The voluminous canopy of maple
disintegrated into earth. No ghost
saved me. From the ditch, a leaf
of red sumac flew, a cardinal’s
wings risen from the valley’s lap.
Author’s Statement on Beauty
Beauty is a journey from the unreal to the real. My daughter, born in the 19th arrondissement of Paris, at the Hopitâl Robert Debre, was premature. At 28 weeks, she weighed less than 3 pounds. In between the hours of sitting near the incubator where she slept the first three months of her life, I passed most of those postpartum winter months looking for an apartment. Even in Paris, it’s not pretty wondering where you’re going to live with a fragile new baby. Every miniscule 6th floor walk-up I visited seemed a paradise. Beauty was a roof, a radiator, electricity. Beauty was what I could afford that would keep my daughter and me safe. Finally, I was shown a single blue-walled room. At the lease signing—learning I had a baby— the realtor snatched the contract from under my pen, and that beautiful apartment vanished. It had been a mirage.
I eventually found a place for my daughter and me in Paris.
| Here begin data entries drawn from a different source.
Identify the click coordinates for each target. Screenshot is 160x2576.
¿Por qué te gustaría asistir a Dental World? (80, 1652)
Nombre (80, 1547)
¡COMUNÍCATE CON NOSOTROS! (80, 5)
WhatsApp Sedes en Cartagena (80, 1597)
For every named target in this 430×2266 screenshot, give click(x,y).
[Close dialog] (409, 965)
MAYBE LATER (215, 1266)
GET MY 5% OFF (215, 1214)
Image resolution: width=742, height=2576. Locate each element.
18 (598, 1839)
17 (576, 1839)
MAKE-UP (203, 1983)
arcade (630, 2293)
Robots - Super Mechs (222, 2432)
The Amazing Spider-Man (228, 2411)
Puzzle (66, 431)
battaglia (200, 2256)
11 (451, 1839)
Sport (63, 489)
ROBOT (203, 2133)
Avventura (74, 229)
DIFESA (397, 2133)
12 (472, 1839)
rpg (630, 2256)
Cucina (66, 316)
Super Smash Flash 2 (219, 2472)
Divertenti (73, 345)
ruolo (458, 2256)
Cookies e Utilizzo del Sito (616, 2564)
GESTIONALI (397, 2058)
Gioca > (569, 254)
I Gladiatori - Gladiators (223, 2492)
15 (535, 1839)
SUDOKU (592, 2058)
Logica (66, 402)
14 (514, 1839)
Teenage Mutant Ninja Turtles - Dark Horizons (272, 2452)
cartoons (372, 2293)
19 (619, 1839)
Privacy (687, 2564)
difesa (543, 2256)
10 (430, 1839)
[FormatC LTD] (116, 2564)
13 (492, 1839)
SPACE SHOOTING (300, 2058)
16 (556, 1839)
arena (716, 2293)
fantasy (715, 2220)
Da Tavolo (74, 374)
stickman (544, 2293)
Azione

It too was a sort of beautiful mirage in the 20th arrondissement overlooking the Parc de Belleville. For years after I returned to Tennessee from Paris, I sought a beauty that was trustworthy, which is to say a beauty I could afford. It is easy to be led astray, and I was determined to keep my daughter safe.
Beauty was where we lived: first a little house in the Smoky Mountains foothills, then a townhouse near Chattanooga from which I drove across the Hiwassee Bridge to a high school. The autumn leaves flamed into the air and burned into the green water. I had a full-time job. Beauty smelled of tannin and it looked like the Hiwassee River and it sounded like Lucinda Williams singing “Car Wheels on a Gravel Road.” Beauty is a real place I can touch in this world.
Katherine Smith’s poetry publications include appearances in Poetry, Cincinnati Review, Missouri Review, Ploughshares, Southern Review, and many other journals. Her short fiction has appeared in Fiction International and Gargoyle. My first book Argument by Design (Washington Writers’ Publishing House) appeared in 2003. Her second book of poems Woman Alone on the Mountain (Iris Press), appeared in 2014. She works at Montgomery College in Maryland.